The campesterol and stigmasterol levels were also lower in the oil from solid residues than those in the initial oil (Table 4), but these differences were not substantial compared to those found in the filtered oil.

3.3. Effects of the Different Operation Conditions on Tocopherols, Polymerization, and Fatty Acid Isomerization

The effects on other compounds of nutritional interest, such as tocopherols, were studied in selected trials. On average, a reduction of 18% in tocopherol content was observed when a 10% additive was used with a treatment time of 10 min (Table 5). Although some studies have reported a significant impact of temperature on tocopherol depletion in the bleaching step of oil refining, particularly within the temperature range of 90 °C to 145 °C [46], our trials showed that the total loss of tocopherols was primarily influenced by the additive content and the duration of treatment. The high vacuum maintained during these trials may have further contributed to tocopherol loss through distillation.
Among the different tocopherols, δ-tocopherol exhibited the greatest decline in all cases, with a maximum loss of 37.1% observed at the highest temperature. This finding is consistent with previous studies showing that δ-tocopherol and γ-tocopherol are less stable under oxidative conditions [47].
Regarding polymers and trans fatty acids, none of the variables studied significantly affected the levels of these groups of compounds within the ranges considered (Table 6). The overall fatty acid composition remained unaffected by the treatments (Table S3).
Previous studies have investigated TFA formation during deodorization with nitrogen as the stripping gas [48]. The amount of TFA generated during the deodorization or physical refining of edible fats was influenced primarily by temperature and process duration, particularly at higher temperatures and longer durations than those used in these assays. The total TFA content increased as these factors were intensified. This is particular important due to the regulatory limit on trans fatty acid content in oils intended for use in PLE formulations. Products labelled as “free from trans fatty acids” must not exceed 1 g of trans fatty acids per 100 g of oil or fat. In this regard, the desterolized oils obtained in the present study complied with the limit imposed in PLE formulations, with trans fatty acid levels below 0.85% in all cases.

4. Conclusions

From the experimental results, it can be concluded that the total initial sterol content of soybean oil can be drastically reduced (by 40–69% compared to the original oil) during the bleaching-like process within the parameter window selected in this study.
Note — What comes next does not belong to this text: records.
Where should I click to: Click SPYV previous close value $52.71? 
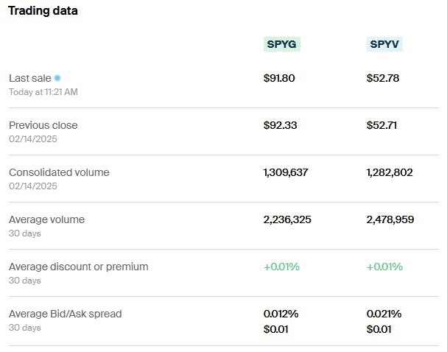click(382, 125)
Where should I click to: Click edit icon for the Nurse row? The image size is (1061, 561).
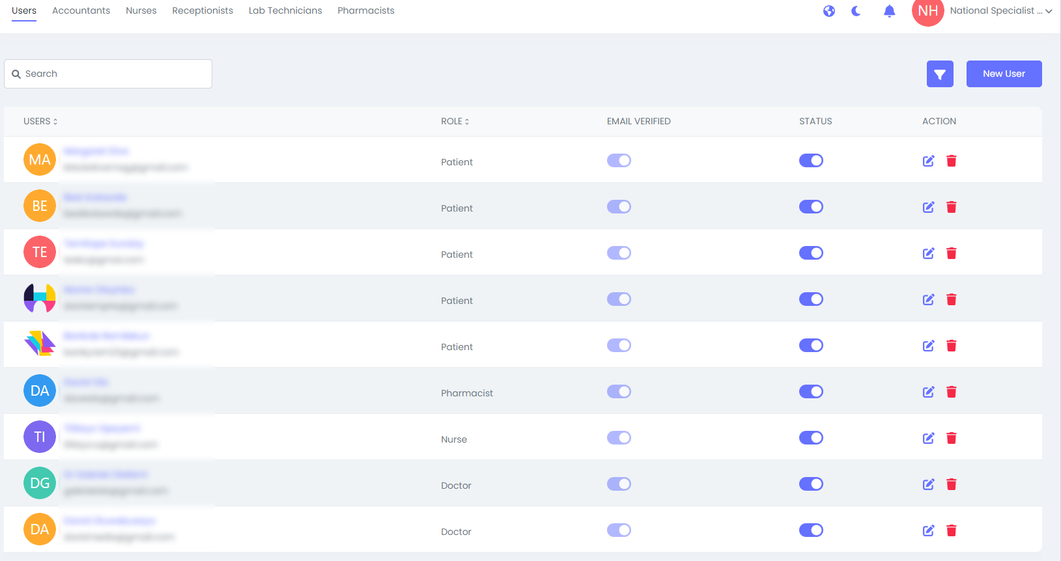pos(928,438)
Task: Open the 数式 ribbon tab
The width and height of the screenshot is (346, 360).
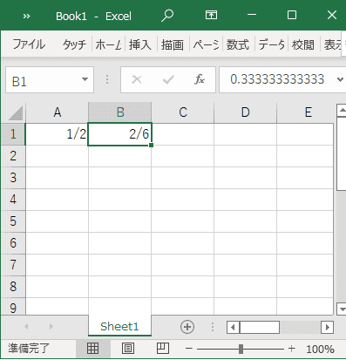Action: pos(238,44)
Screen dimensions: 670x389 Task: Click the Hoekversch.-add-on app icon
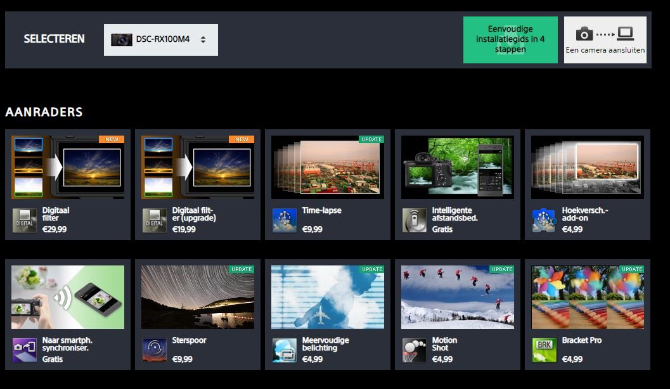tap(544, 220)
The greatest depletion was achieved under the following conditions: a bleaching temperature of 140 °C, 10% adsorbent/oil ratio, and a treatment time of 90 min. Under these conditions, almost 80% of the oil was recovered. In addition, the reduction in esterified esters was not proportional to the decrease in total sterols, leading to a substantial change in the ratio between free and esterified sterols in the oil. Under the optimal processing conditions, the tocopherol level in the initial soybean oil was reduced by 20%. Within the ranges of the variables studied, no significant thermal degradation as evaluated by polymers or trans fatty acids was observed.

Supplementary Materials

The following supporting information can be downloaded at: https://www.mdpi.com/article/10.3390/foods13193172/s1, Table S1: Trisyl® characteristics; Table S2: Statistical parameters obtained from the analysis of variance for Total Sterols (mg/kg) as dependent variable; Table S3: Fatty acid composition (%) of the oil samples obtained after the treatments.

Author Contributions

Conceptualization, methodology, and formal analysis, M.-V.R.-M., B.S.-Z. and C.G.; investigation, C.G., M.-V.R.-M., B.S.-Z. and J.V.; data curation, C.G. and J.V.; writing—original draft preparation, B.S.-Z., M.-V.R.-M. and C.G.; writing—review and editing, M.-V.R.-M., C.G., J.V. and B.S.-Z. All authors have read and agreed to the published version of the manuscript.

Funding

This research was funded by Fresenius Kabi Deutschland GmbH, Grant number 127362.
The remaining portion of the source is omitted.